What Long Covid has confirmed beyond a doubt is that this is an illness from which people recover at different lengths, whether it be weeks, months or years there is no explanation yet, and that the benefits of David’s and Wessely’s behavioral treatment model have always consisted of simply attributing credit for natural recoveries and the bumps of relapsing-remitting patterns, a mere illusion that is easy to catch from even a slightly rigorous methodology. One so obvious that even thousands of brain-fogged amateurs who can barely remain standing could spot it easily.
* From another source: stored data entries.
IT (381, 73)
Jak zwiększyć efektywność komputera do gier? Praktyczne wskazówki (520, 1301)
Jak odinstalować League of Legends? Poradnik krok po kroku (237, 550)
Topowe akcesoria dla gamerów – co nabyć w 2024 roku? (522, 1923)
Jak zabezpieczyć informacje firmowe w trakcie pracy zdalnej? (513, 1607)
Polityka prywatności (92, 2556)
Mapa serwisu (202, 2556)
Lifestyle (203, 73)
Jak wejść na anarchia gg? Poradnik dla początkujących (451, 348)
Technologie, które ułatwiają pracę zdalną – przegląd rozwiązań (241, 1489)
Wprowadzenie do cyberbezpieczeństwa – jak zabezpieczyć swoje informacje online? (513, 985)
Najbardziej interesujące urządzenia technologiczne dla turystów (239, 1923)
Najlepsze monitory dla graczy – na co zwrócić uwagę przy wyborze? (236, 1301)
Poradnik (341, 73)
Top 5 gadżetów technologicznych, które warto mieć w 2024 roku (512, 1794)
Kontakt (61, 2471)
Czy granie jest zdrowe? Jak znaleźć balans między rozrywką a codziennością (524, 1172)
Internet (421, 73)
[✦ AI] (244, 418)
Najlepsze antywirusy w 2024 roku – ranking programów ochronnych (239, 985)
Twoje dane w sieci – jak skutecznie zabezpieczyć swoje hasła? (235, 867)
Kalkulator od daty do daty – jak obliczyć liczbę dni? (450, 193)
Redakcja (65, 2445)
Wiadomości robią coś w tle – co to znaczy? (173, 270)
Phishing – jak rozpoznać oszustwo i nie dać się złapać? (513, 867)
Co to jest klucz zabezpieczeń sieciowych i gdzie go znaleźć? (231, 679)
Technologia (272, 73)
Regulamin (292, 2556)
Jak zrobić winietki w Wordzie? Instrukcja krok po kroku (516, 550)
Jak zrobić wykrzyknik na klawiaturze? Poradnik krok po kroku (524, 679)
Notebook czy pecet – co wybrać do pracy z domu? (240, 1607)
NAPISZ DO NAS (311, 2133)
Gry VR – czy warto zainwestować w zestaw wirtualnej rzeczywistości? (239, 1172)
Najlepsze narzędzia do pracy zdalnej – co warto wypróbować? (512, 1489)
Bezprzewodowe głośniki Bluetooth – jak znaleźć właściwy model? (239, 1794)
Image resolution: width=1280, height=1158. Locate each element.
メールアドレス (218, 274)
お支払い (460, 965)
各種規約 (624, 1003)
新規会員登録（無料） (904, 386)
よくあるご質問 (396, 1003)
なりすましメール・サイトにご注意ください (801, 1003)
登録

I must add to this reply concerns about BMJ's editorial standards. It is inexplicable that David’s letter could be published with the many glaring omissions I mentioned above, especially the fact that the very model proposed here, yet again, has been invalidated by UK health authorities, yet again, a mere few weeks ago. There is simply no excuse for such a lax editorial process, as it grossly violates both the letter and spirit of the so-called duty of candor. It is hard to determine who bears the most blame, the author who misrepresented the facts, or an editorial process that is seemingly indifferent to it.
From the perspective of a patient who has been failed by this treatment model, it is clear that medical knowledge is not even half-way through, that there is far more to learn ahead. It is the height of hubris to attribute myriad vacuous psychological causes to complex immunological phenomena on the basis that medicine has checked everything. It hasn't, it can't. Not only does the technology not exist, the knowledge doesn't exist either. Yet. It can happen, but not by a chance, and certainly not by entertaining the same ideas in infinite loops. Unfortunately, this very same god-the-gaps rhetoric is happening yet again with Long Covid, and the BMJ yet again presents old ideas as somehow new and untested.
This can all change. Long Covid can be the catalyst for a real revolution in health care, one that finally applies the main lesson of the AIDS crisis: nothing about us without us. A lesson that has never been accepted, medicine remains very top-down and paternalistic, still scolding neglected patients for its own confusion. It takes real humility to accept having been wrong, David instead chooses to be wrong all over again, with the same intent and purpose, a grand display of the same hubris that guaranteed the failure of this model long before 1988.
I hereby beg the BMJ to have such humility, now and in the future. The chronic illness patient community has been wronged and failed, as NICE and the NIH have timidly recognized. You can be catalysts for change, and it begins by telling the simple truth, the whole truth, and nothing but the truth. Please do much better, our lives literally depend on it and millions have been failed already.